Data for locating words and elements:
===

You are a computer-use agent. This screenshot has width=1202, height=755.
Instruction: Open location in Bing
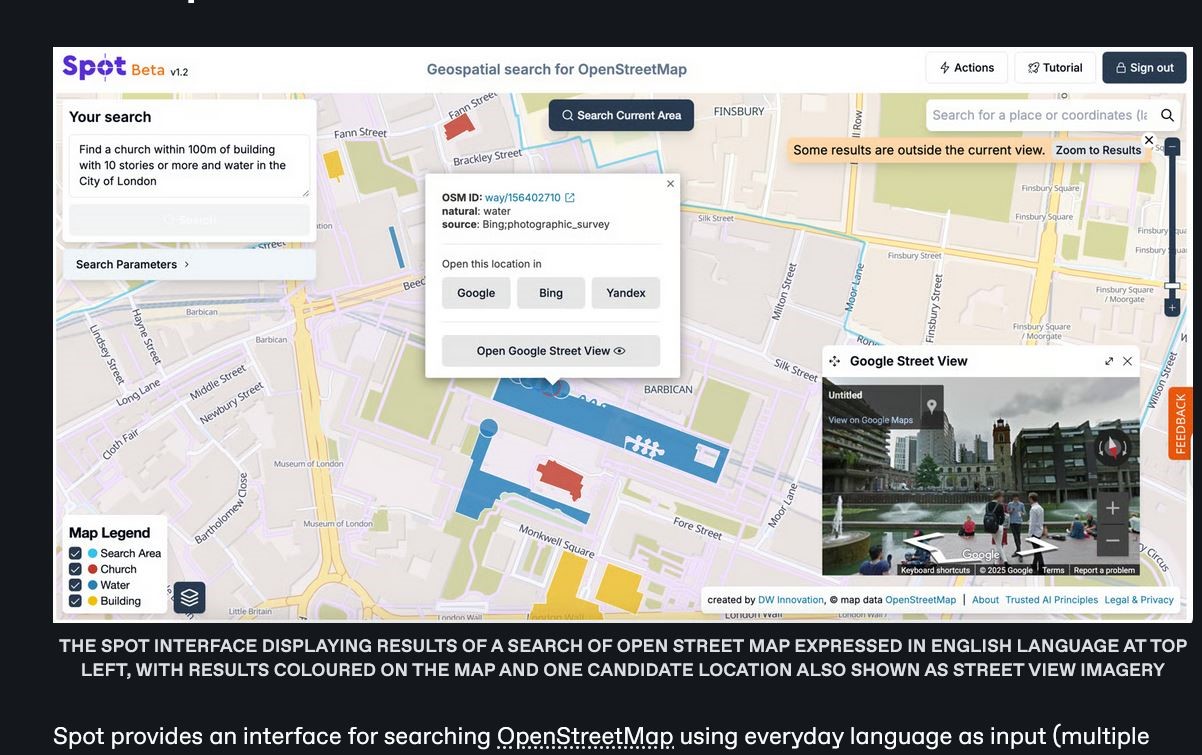[x=551, y=293]
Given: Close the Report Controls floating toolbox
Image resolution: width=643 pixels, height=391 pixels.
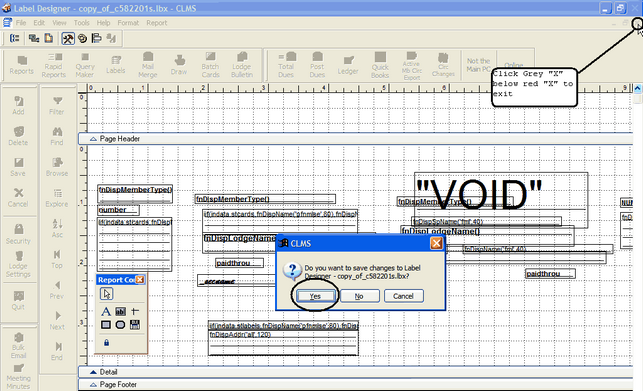Looking at the screenshot, I should 140,279.
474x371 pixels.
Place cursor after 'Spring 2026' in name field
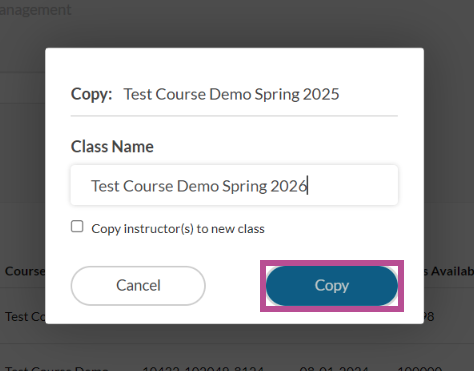pyautogui.click(x=307, y=186)
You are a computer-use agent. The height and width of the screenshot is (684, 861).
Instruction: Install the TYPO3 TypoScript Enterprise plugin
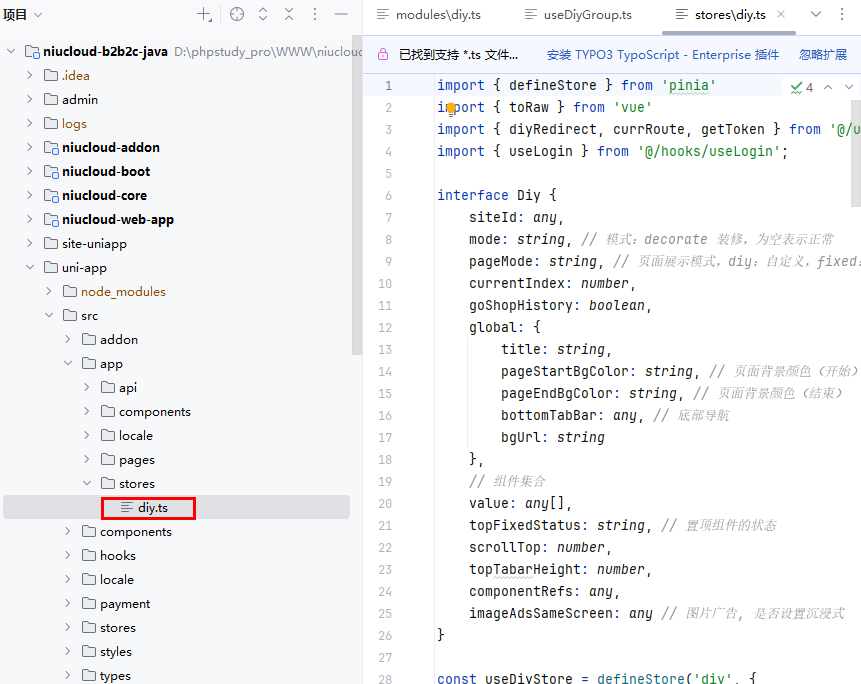click(x=662, y=55)
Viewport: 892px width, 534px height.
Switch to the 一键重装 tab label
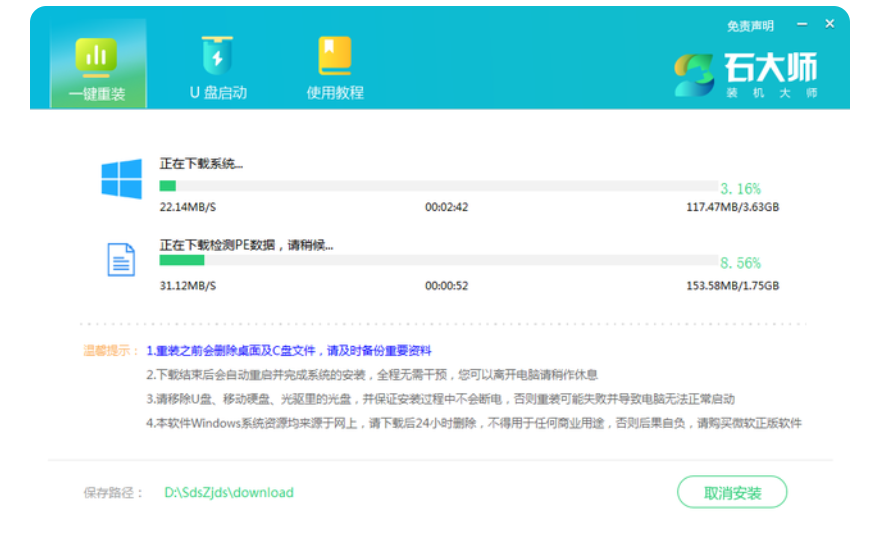[97, 93]
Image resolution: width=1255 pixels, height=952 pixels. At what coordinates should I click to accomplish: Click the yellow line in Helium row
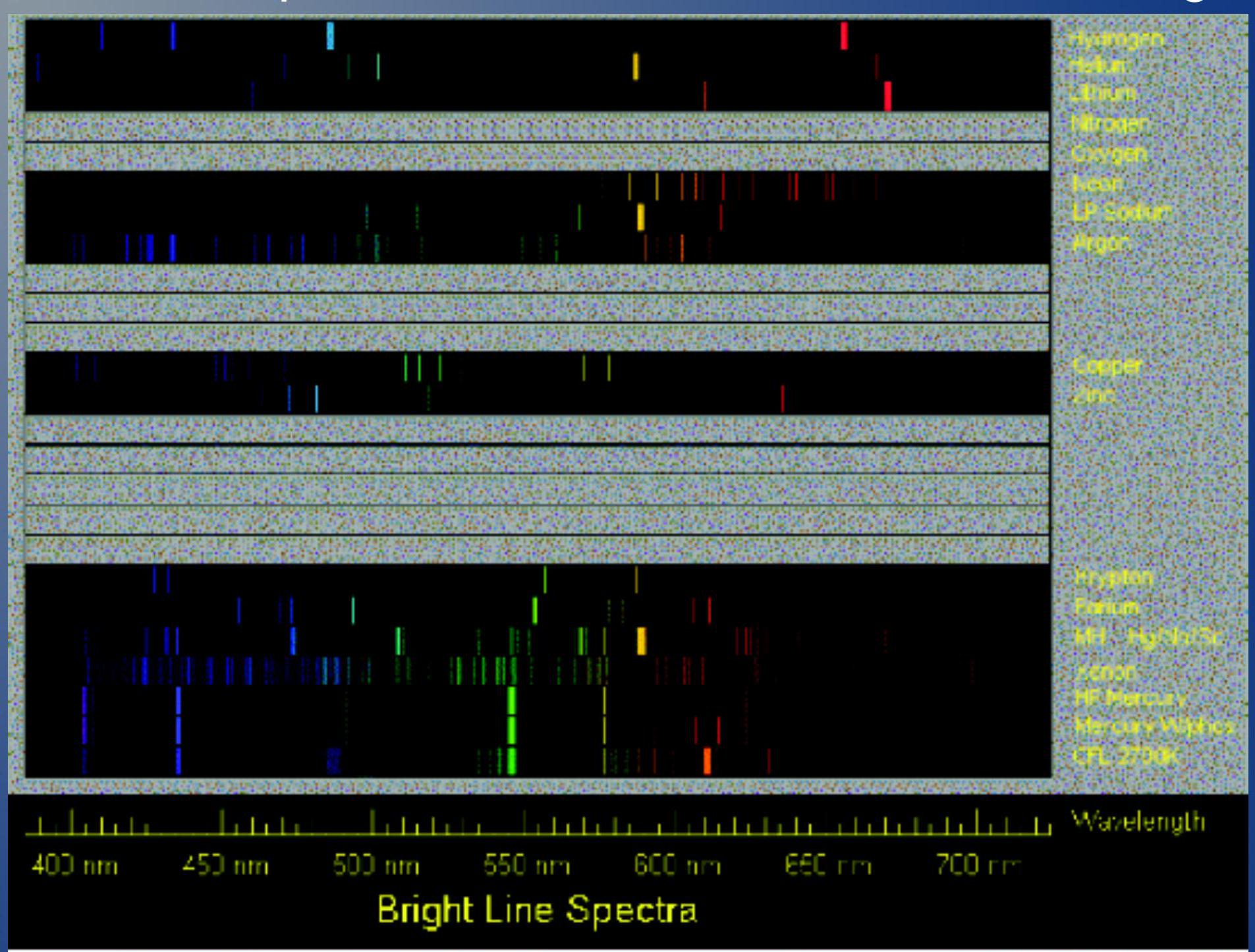636,67
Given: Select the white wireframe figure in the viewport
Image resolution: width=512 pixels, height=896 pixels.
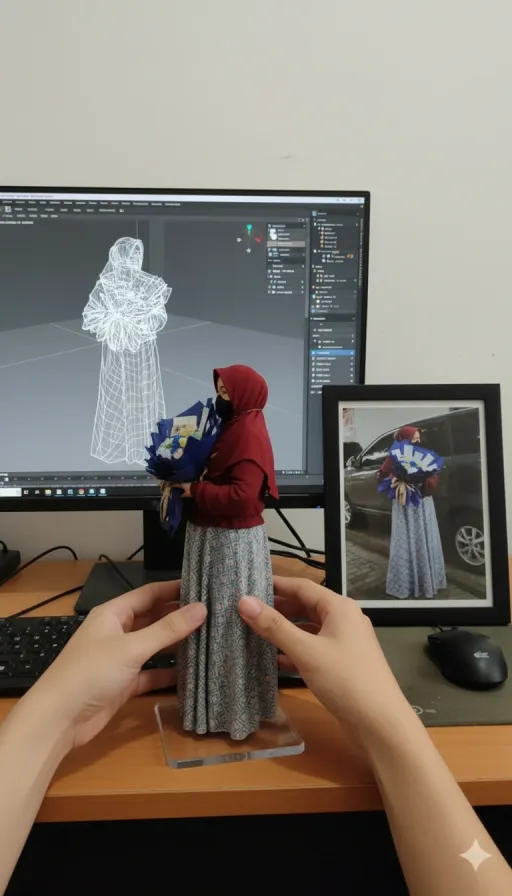Looking at the screenshot, I should click(126, 349).
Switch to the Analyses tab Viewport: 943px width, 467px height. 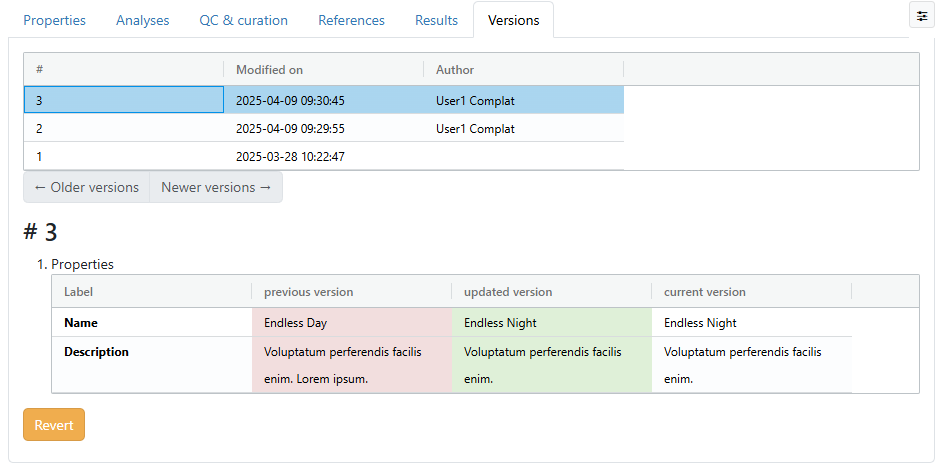(142, 20)
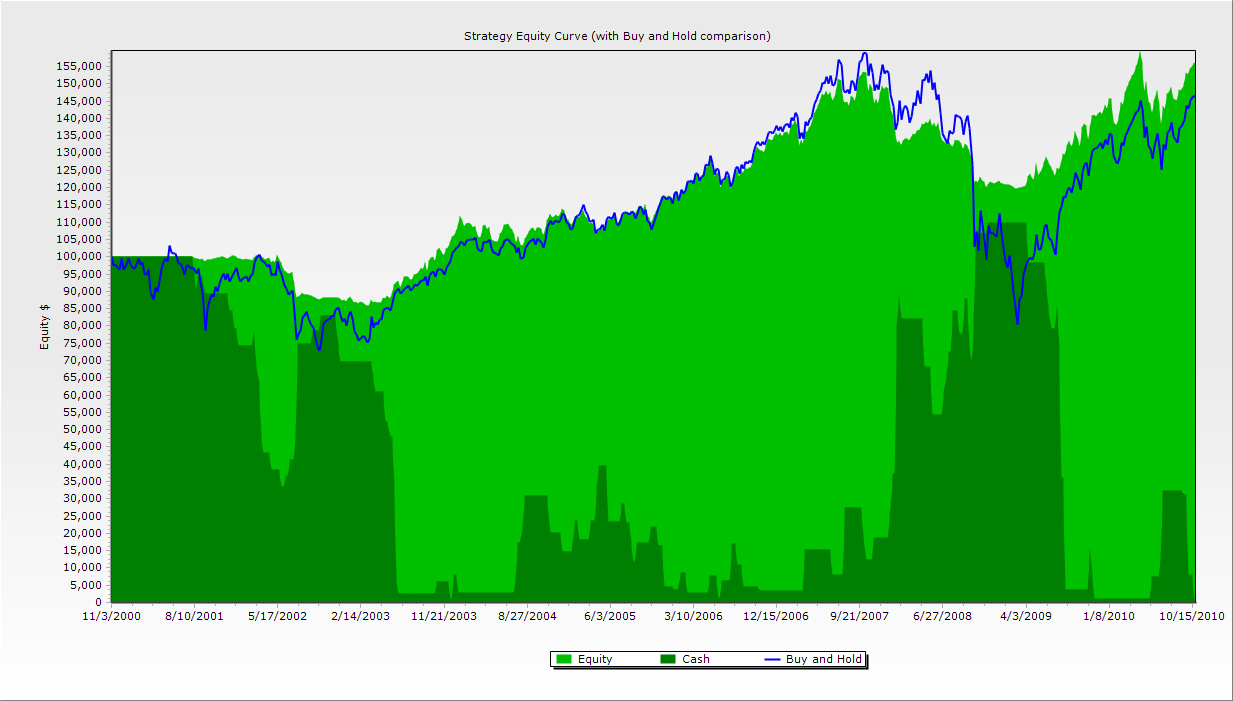Click the 9/21/2007 date axis label
This screenshot has height=701, width=1233.
point(859,616)
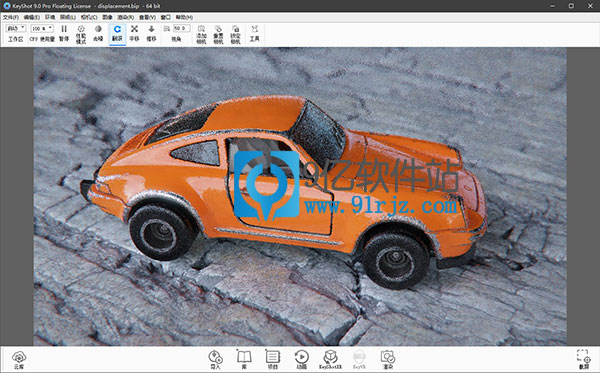Toggle the Denoise option
This screenshot has width=600, height=373.
pos(98,33)
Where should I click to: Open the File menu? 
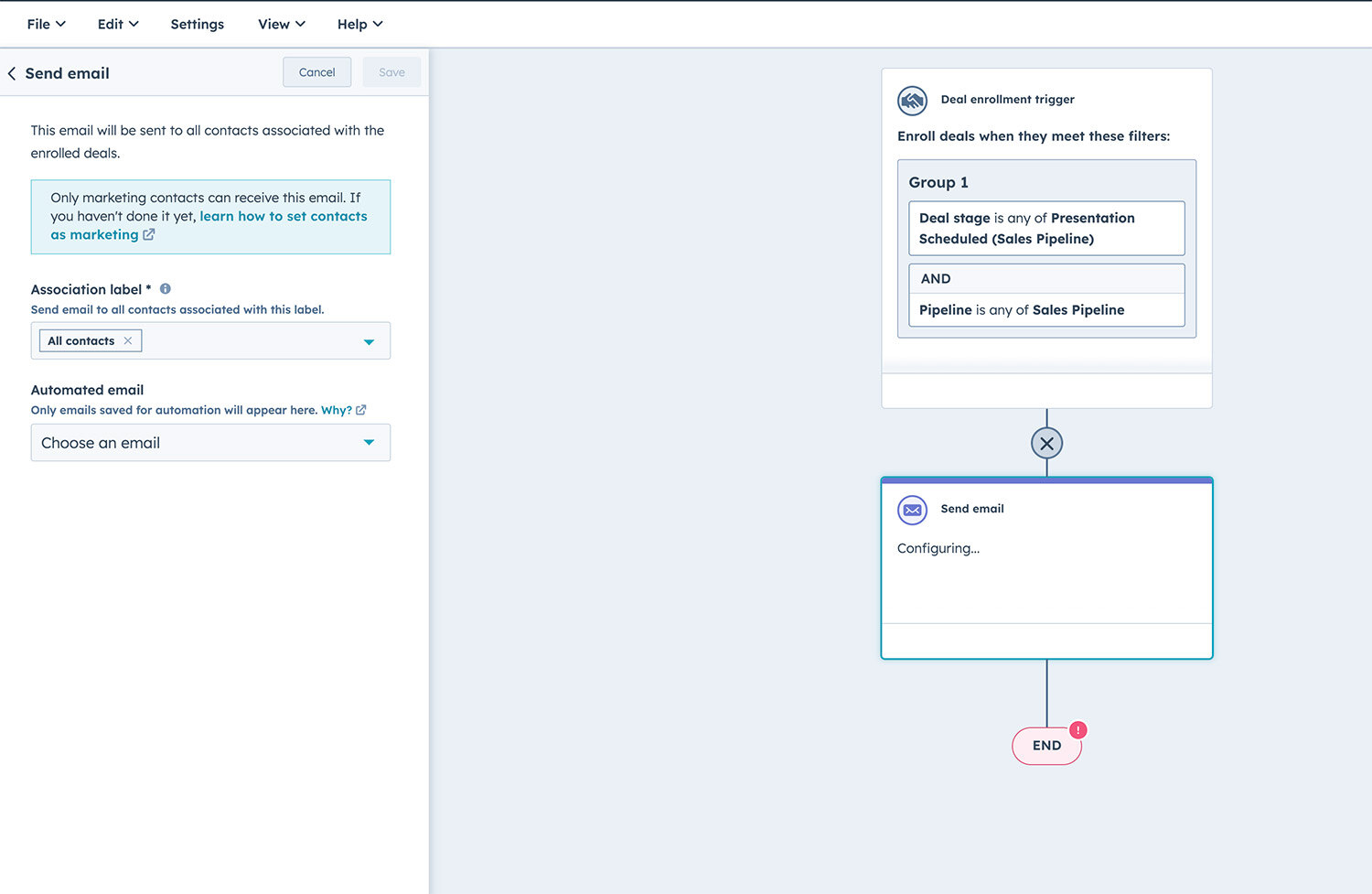[46, 25]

===

• **WORK TO BE COMPLETED**
List every line of the items above that contains the word "resolution".

• **ANSWER**
Image resolution: width=643 pixels, height=391 pixels.
Image resolution: width=1255 pixels, height=952 pixels. At what coordinates should I click to accomplish: Click the yellow line in Helium row
Image resolution: width=512 pixels, height=896 pixels.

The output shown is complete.